* **What the task asks**
Give the entries below again exactly. Their pictures are not needed.

══ Listed entries ══

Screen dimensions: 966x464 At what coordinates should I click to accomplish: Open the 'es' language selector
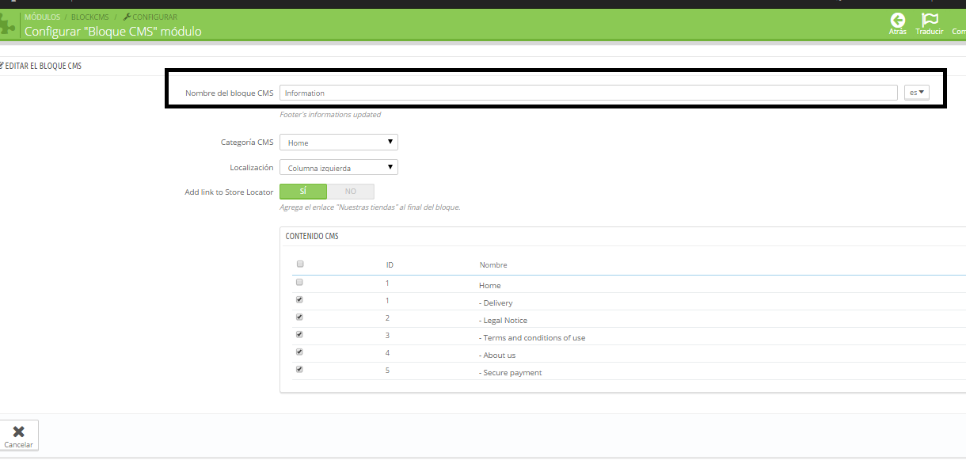pos(916,93)

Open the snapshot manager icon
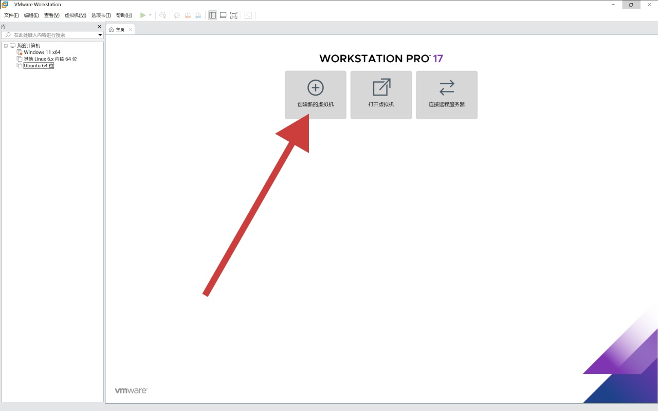pyautogui.click(x=198, y=15)
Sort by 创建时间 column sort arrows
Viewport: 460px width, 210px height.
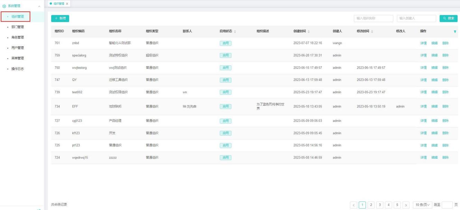coord(309,31)
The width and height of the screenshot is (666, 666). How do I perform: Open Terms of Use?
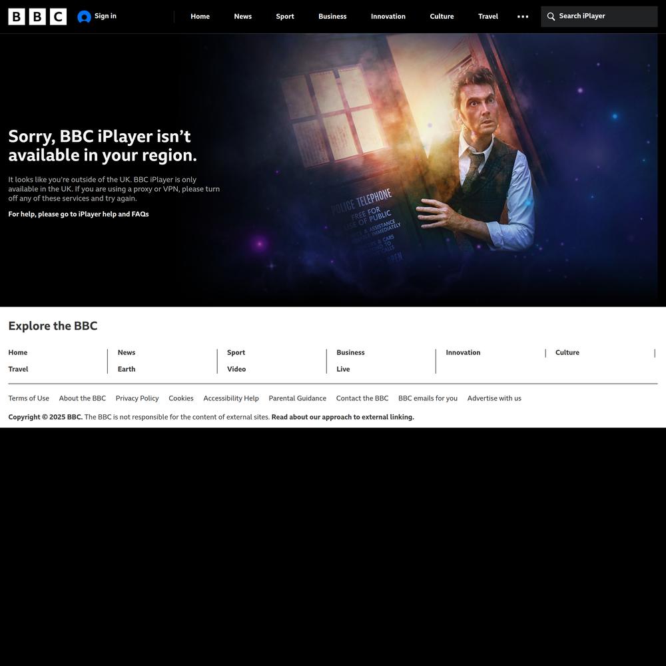tap(29, 398)
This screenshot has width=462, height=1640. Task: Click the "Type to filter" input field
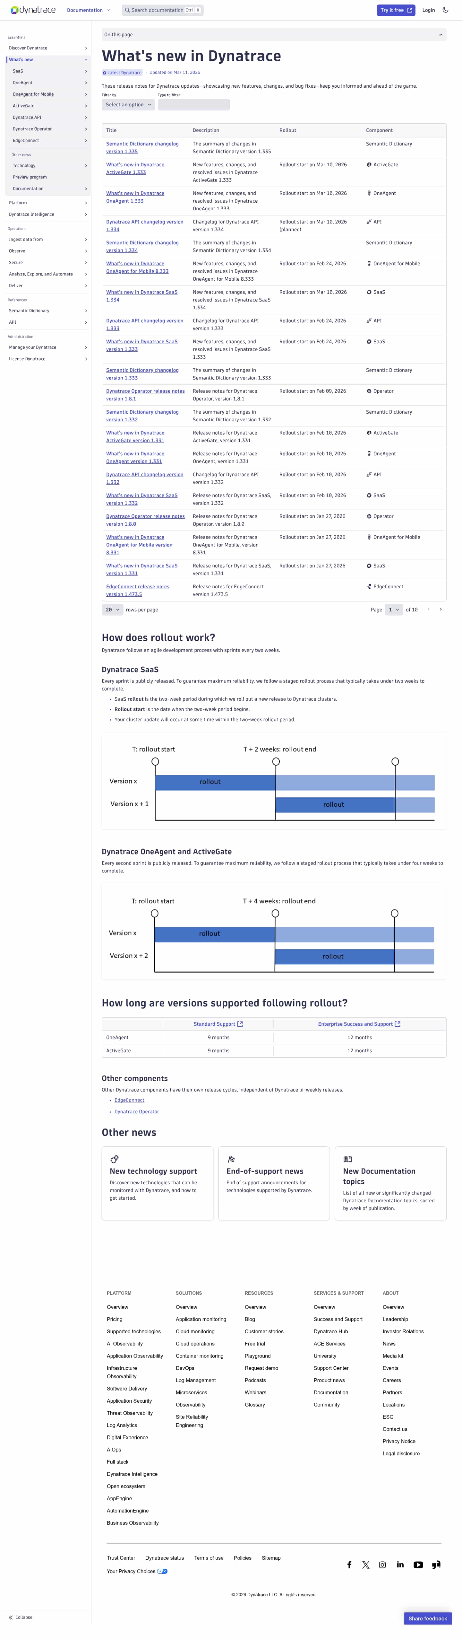193,104
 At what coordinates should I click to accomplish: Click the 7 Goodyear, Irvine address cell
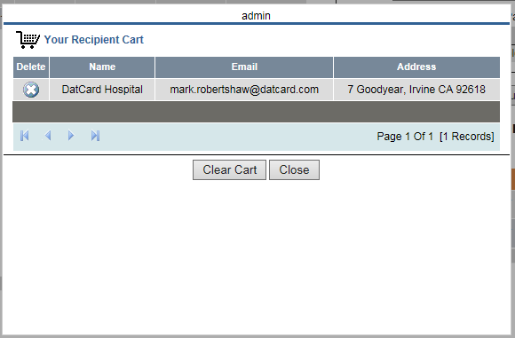coord(416,90)
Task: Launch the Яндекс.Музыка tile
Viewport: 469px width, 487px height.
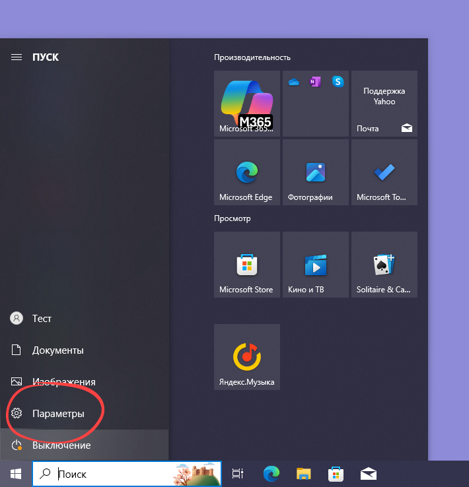Action: click(x=247, y=357)
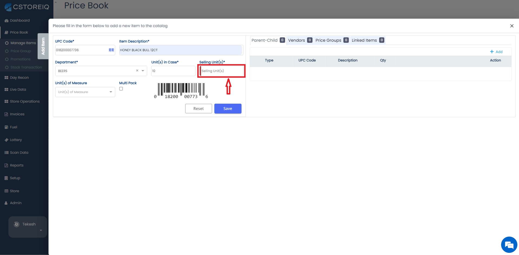The height and width of the screenshot is (255, 519).
Task: Select Promotions in Price Book submenu
Action: tap(20, 59)
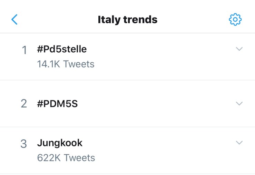
Task: Open the #PDM5S hashtag trend
Action: 57,104
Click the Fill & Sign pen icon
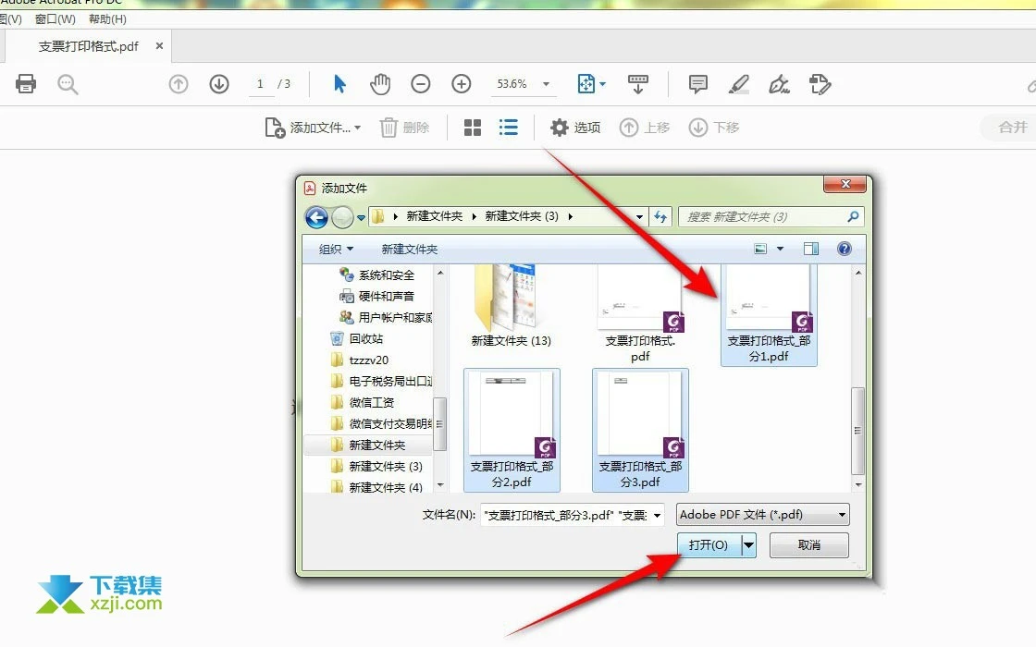 click(820, 83)
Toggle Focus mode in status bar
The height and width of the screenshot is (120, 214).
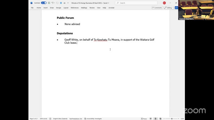[144, 119]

═══

* **Answer to the exercise**
Screen dimensions: 966x464 At what coordinates should I click to accomplish: Open the 'es' language selector
pos(916,93)

Open the snapshot manager icon
pyautogui.click(x=198, y=15)
Sort by 创建时间 column sort arrows
Viewport: 460px width, 210px height.
coord(309,31)
The width and height of the screenshot is (666, 666). How do I perform: Open Terms of Use?
tap(29, 398)
This screenshot has width=462, height=1640. Task: Click the "Type to filter" input field
193,104
 At what coordinates should I click to accomplish: Click the 7 Goodyear, Irvine address cell
coord(416,90)
Task: Launch the Яндекс.Музыка tile
Viewport: 469px width, 487px height.
Action: click(x=247, y=357)
The height and width of the screenshot is (255, 519).
Task: Select Promotions in Price Book submenu
Action: tap(20, 59)
Task: Open the #PDM5S hashtag trend
Action: 57,104
Click the Fill & Sign pen icon
 click(820, 83)
Toggle Focus mode in status bar
The height and width of the screenshot is (120, 214).
[144, 119]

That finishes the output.